Task objective: Reproduce the listing below, replacing "computer-use agent" with "desktop automation agent" wherever it occurs and keeping everything else the same.

Dataset items:
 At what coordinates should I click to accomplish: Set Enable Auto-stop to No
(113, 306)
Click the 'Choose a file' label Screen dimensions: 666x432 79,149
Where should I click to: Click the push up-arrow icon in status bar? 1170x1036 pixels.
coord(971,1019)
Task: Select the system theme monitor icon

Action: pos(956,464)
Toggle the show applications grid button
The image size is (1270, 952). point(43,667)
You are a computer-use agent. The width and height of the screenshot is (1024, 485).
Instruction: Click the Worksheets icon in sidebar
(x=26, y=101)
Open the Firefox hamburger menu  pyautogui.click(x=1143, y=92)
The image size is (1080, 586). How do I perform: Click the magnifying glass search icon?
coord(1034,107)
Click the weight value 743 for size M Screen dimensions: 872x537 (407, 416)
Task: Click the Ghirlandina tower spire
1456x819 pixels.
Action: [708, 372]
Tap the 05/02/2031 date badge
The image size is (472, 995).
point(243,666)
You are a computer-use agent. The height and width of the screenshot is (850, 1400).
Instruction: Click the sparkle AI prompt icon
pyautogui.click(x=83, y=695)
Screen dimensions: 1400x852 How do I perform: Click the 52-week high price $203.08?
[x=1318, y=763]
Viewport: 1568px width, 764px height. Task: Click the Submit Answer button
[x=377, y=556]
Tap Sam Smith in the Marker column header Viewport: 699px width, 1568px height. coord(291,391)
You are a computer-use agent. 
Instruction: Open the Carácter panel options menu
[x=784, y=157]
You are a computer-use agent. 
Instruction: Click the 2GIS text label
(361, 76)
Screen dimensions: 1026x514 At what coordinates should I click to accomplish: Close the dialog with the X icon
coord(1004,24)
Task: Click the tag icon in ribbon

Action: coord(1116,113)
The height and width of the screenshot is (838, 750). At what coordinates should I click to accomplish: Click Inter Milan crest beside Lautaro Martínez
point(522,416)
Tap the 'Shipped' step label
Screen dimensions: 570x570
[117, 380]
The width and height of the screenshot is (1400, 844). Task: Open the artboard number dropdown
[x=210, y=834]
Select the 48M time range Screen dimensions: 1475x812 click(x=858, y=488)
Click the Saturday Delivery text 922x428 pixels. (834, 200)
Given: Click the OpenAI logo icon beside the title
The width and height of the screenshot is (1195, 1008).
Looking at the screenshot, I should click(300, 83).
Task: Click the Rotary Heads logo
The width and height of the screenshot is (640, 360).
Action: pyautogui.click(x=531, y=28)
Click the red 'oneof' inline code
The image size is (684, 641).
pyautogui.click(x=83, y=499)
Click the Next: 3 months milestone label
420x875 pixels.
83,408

Task answer:
 At what coordinates should I click to accomplish: Set Enable Auto-stop to No
(113, 306)
Click the 'Choose a file' label Screen dimensions: 666x432 79,149
Where should I click to: Click the push up-arrow icon in status bar? 1170x1036 pixels.
coord(971,1019)
Task: Select the system theme monitor icon

Action: pos(956,464)
Toggle the show applications grid button
The image size is (1270, 952). point(43,667)
You are a desktop automation agent. The width and height of the screenshot is (1024, 485).
Instruction: Click the Worksheets icon in sidebar
(x=26, y=101)
Open the Firefox hamburger menu  pyautogui.click(x=1143, y=92)
The image size is (1080, 586). How do I perform: Click the magnifying glass search icon?
coord(1034,107)
Click the weight value 743 for size M Screen dimensions: 872x537 (407, 416)
Task: Click the Ghirlandina tower spire
1456x819 pixels.
Action: [708, 372]
Tap the 05/02/2031 date badge
The image size is (472, 995).
point(243,666)
You are a desktop automation agent. The height and width of the screenshot is (850, 1400).
Instruction: Click the sparkle AI prompt icon
pyautogui.click(x=83, y=695)
Screen dimensions: 1400x852 How do I perform: Click the 52-week high price $203.08?
[x=1318, y=763]
Viewport: 1568px width, 764px height. Task: Click the Submit Answer button
[x=377, y=556]
Tap Sam Smith in the Marker column header Viewport: 699px width, 1568px height. coord(291,391)
You are a desktop automation agent. 
Instruction: Open the Carácter panel options menu
[x=784, y=157]
You are a desktop automation agent. 
Instruction: Click the 2GIS text label
(361, 76)
Screen dimensions: 1026x514 At what coordinates should I click to accomplish: Close the dialog with the X icon
coord(1004,24)
Task: Click the tag icon in ribbon

Action: coord(1116,113)
The height and width of the screenshot is (838, 750). At what coordinates should I click to accomplish: Click Inter Milan crest beside Lautaro Martínez
point(522,416)
Tap the 'Shipped' step label
Screen dimensions: 570x570
[117, 380]
The width and height of the screenshot is (1400, 844). Task: Open the artboard number dropdown
[x=210, y=834]
Select the 48M time range Screen dimensions: 1475x812 click(x=858, y=488)
Click the Saturday Delivery text 922x428 pixels. (834, 200)
Given: Click the OpenAI logo icon beside the title
The width and height of the screenshot is (1195, 1008).
Looking at the screenshot, I should click(300, 83).
Task: Click the Rotary Heads logo
The width and height of the screenshot is (640, 360).
Action: pyautogui.click(x=531, y=28)
Click the red 'oneof' inline code
The image size is (684, 641).
pyautogui.click(x=83, y=499)
Click the Next: 3 months milestone label
420x875 pixels.
83,408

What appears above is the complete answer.